Reject brine contains alkali earth metals like magnesium and calcium, and ions like sodium and chlorine. In the lab, I harvest the metals and ions in the reject brine, process them with my electrolyzers, and divide them into acid and base solutions, which industry can use when they need pH-sensitive solutions.

So reject brine can be turned into hydrogen fuel and other products?

Exactly. Hopefully one day we can just have an integrated system where we take all our waste, put it back, process it, put it back, process it. But we still need some years to get there.

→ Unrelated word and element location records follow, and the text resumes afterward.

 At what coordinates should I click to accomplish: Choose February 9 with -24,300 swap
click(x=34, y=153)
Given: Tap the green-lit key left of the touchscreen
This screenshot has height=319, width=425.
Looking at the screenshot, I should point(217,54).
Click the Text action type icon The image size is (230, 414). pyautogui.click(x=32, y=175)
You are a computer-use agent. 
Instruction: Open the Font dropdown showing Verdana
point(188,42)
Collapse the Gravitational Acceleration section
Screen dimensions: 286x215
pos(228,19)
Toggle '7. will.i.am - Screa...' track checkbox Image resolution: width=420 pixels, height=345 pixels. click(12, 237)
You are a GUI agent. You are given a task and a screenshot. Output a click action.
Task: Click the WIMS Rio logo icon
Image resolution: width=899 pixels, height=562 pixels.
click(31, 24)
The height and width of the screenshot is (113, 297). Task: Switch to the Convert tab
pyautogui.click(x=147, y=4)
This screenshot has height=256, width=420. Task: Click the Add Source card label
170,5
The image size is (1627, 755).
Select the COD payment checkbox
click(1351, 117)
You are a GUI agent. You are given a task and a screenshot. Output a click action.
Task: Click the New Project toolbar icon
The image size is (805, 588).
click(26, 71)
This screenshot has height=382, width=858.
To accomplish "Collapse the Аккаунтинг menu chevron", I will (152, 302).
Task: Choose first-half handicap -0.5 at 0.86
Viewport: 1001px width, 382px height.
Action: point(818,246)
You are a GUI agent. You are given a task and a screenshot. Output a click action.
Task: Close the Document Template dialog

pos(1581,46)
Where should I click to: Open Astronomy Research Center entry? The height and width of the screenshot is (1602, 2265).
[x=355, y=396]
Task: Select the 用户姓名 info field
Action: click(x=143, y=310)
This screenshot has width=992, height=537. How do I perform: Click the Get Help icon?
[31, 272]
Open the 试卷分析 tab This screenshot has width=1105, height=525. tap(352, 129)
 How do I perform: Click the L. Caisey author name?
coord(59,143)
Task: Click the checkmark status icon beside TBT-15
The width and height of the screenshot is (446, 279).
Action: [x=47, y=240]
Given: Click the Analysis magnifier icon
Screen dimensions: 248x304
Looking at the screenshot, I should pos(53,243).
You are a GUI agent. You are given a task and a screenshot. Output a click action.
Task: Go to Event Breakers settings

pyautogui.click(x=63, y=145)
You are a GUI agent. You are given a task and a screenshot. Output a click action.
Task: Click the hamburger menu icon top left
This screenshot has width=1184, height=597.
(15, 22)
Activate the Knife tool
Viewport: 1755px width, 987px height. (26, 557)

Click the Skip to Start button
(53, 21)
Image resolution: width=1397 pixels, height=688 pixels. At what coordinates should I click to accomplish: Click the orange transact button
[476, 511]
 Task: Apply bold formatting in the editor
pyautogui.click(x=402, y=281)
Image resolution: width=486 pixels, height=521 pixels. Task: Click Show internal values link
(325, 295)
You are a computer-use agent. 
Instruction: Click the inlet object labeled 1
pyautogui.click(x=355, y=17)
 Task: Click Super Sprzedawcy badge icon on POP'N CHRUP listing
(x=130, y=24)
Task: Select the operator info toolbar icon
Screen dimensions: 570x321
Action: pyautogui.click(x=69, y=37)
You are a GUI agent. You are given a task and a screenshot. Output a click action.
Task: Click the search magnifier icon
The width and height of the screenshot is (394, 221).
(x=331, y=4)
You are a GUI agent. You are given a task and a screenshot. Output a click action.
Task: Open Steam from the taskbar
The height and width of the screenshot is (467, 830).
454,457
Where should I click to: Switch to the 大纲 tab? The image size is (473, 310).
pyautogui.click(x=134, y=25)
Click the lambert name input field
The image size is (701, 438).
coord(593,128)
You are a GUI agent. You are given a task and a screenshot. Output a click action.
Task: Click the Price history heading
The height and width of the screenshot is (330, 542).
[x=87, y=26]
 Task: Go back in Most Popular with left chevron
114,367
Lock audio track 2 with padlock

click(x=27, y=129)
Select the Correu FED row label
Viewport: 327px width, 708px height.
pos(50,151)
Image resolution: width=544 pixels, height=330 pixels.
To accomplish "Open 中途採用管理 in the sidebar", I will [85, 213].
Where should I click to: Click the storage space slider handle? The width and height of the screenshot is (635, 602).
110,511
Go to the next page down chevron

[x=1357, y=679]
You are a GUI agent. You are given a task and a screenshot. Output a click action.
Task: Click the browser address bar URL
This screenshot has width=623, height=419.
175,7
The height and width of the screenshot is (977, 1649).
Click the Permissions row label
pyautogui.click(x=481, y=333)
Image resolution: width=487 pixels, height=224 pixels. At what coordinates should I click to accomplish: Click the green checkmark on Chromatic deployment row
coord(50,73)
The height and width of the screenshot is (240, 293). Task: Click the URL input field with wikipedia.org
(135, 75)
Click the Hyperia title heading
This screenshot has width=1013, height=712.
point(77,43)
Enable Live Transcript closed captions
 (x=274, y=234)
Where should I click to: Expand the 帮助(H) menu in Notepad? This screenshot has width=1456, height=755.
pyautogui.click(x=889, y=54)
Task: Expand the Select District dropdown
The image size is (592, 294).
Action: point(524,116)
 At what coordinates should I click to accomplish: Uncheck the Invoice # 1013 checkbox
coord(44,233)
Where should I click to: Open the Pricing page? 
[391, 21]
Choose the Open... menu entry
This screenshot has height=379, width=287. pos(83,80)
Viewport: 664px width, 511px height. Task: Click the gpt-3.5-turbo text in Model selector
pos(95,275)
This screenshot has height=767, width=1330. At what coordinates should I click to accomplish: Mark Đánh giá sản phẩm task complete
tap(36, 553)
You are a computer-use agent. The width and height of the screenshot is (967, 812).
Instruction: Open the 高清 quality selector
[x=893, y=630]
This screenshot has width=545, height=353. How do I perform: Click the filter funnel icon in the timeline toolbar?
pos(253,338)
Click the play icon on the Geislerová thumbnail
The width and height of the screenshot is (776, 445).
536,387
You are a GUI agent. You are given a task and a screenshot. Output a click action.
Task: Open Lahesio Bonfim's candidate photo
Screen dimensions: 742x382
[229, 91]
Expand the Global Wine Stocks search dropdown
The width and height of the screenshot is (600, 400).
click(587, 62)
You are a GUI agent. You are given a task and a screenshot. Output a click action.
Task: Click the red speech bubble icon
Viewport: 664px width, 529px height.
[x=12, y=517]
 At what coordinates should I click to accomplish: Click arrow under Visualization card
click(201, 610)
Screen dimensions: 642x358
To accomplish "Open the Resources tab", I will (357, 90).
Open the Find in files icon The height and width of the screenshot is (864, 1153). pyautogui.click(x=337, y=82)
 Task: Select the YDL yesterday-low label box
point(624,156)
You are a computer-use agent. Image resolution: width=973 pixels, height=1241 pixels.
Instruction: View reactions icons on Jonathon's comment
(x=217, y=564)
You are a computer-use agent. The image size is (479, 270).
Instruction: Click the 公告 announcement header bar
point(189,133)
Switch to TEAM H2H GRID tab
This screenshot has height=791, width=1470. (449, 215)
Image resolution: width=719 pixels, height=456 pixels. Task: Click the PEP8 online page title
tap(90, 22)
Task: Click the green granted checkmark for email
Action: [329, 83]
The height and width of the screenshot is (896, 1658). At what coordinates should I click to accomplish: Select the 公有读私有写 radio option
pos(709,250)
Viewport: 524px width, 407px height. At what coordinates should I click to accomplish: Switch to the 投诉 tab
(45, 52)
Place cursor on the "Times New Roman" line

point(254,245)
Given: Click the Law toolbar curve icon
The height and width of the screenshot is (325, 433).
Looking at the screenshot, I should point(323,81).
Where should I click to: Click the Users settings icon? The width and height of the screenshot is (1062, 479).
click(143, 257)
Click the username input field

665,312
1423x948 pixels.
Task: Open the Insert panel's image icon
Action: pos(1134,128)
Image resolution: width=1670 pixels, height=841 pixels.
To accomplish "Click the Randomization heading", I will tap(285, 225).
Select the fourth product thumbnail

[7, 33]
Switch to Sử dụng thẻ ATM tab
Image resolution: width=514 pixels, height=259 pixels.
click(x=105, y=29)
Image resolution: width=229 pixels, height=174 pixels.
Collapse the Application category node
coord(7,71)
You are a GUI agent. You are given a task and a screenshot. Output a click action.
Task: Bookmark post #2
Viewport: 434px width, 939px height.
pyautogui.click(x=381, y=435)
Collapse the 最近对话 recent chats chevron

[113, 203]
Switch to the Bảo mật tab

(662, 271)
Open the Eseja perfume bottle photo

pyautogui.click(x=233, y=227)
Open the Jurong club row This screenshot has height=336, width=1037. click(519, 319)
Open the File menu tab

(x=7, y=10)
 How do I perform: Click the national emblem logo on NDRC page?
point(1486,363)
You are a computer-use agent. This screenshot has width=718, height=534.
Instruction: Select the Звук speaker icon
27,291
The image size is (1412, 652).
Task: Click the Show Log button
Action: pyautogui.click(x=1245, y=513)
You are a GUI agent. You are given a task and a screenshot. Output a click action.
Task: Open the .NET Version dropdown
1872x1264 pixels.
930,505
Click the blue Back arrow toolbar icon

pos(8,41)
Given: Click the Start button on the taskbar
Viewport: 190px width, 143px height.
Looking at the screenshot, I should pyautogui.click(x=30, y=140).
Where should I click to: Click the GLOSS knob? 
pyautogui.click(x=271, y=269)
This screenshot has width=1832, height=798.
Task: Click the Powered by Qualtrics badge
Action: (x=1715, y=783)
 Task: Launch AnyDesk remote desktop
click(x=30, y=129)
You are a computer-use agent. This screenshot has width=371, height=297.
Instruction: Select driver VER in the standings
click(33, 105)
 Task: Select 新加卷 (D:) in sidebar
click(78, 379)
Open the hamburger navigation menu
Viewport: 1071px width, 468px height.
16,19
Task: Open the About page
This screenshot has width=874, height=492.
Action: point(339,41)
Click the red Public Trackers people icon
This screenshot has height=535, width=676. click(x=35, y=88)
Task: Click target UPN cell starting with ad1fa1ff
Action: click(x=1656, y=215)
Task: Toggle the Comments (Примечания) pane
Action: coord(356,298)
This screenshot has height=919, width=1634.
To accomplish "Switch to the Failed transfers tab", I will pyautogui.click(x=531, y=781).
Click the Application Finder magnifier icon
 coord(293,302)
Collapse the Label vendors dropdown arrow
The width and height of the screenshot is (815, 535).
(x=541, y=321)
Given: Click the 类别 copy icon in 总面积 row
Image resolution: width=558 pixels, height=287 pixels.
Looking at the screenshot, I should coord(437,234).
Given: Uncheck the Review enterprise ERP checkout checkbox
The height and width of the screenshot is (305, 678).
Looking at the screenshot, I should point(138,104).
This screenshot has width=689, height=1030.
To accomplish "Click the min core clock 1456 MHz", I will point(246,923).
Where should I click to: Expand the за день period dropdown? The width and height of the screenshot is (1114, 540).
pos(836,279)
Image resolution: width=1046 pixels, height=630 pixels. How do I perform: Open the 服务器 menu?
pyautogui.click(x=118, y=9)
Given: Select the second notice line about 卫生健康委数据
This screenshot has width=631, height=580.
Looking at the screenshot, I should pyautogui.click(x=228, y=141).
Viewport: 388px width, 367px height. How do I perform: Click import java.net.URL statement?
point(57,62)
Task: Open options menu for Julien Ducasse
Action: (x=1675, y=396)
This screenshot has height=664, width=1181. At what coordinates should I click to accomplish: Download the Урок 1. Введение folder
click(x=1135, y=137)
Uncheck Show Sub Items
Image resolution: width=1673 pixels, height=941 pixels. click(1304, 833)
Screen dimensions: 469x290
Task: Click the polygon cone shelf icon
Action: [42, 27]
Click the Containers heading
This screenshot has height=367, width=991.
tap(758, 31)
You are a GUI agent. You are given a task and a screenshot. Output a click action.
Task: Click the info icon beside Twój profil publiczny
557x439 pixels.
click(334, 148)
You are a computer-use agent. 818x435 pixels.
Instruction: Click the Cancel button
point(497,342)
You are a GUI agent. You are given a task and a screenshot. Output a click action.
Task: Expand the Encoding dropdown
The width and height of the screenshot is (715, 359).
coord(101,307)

You cover some of this electrochemistry on TikTok, with how-to videos like using a pH meter to storing an electrode to depositing platinum on carbon foam.

Yeah. I want people to know that doing research is fun. It’s not hard, and it’s not boring. I want people who are nervous about doing a PhD in science to see that we’re not just drawing equations on paper. Sometimes we are, but not all the time!

Can you walk us through a popular experiment on TikTok?

One of my experiments involves taking really good images of randomly moving bubbles inside my electrolyzer. There’s a lot of complicated equations to explain this behavior, but filming the bubbles can help us see how we can improve the separation process.

I want the hydrogen and oxygen bubbles to exit through different streams. If the bubbles mix, it can cause an explosion. I’m trying to find the best parameters to minimize mixing inside the cell. My setup includes lights and high-speed cameras with huge lenses to magnify the bubbles. It’s challenging to capture a bubble in slow motion, to see how it forms, and then suddenly detaches from the electrode.

Sometimes I forget that I’m in a lab, it looks more like a TV studio. I thought it would be fun to make a TikTok video about making videos of bubbles.

Has the positive response on TikTok surprised you?

Yes, actually. I didn’t think that 18,000 people would be interested in a seven-second video of one of my experiments failing. I also found that the videos that get the most views are the ones where I’m showing equipment or measurements. That surprised me.
 

You recently started adding voiceovers to your TikToks. Why now?

At first, I was concerned people wouldn’t understand my accent. But I tried practicing what I say over and over, and then listened to myself. It made me realize that I do make sense. It’s given me a lot of confidence and makes me want to talk more. I already talk a lot!

What’s the biggest obstacle facing woman in STEM?

You always feel like you have to prove yourself. If someone asks you to do something and you don’t have the bandwidth, you say "yes" because you feel a responsibility to show that a Latin woman can get the job done. I hardly ever say "no," I always say "yes," and sometimes it’s more than I can take on. That’s a big obstacle, that we don’t know how to say "no" because we constantly feel we have to prove ourselves.

Any advice for aspiring scientists and engineers?

Give it a try! Not everyone has the opportunity to do research as an undergrad. I wasn’t able to because I had to work. But there are also students who took different classes or played sports. If you’re interested in doing research, try to shadow someone in a field that you’re curious about. It doesn’t have to be a huge commitment. It could really change your perspective.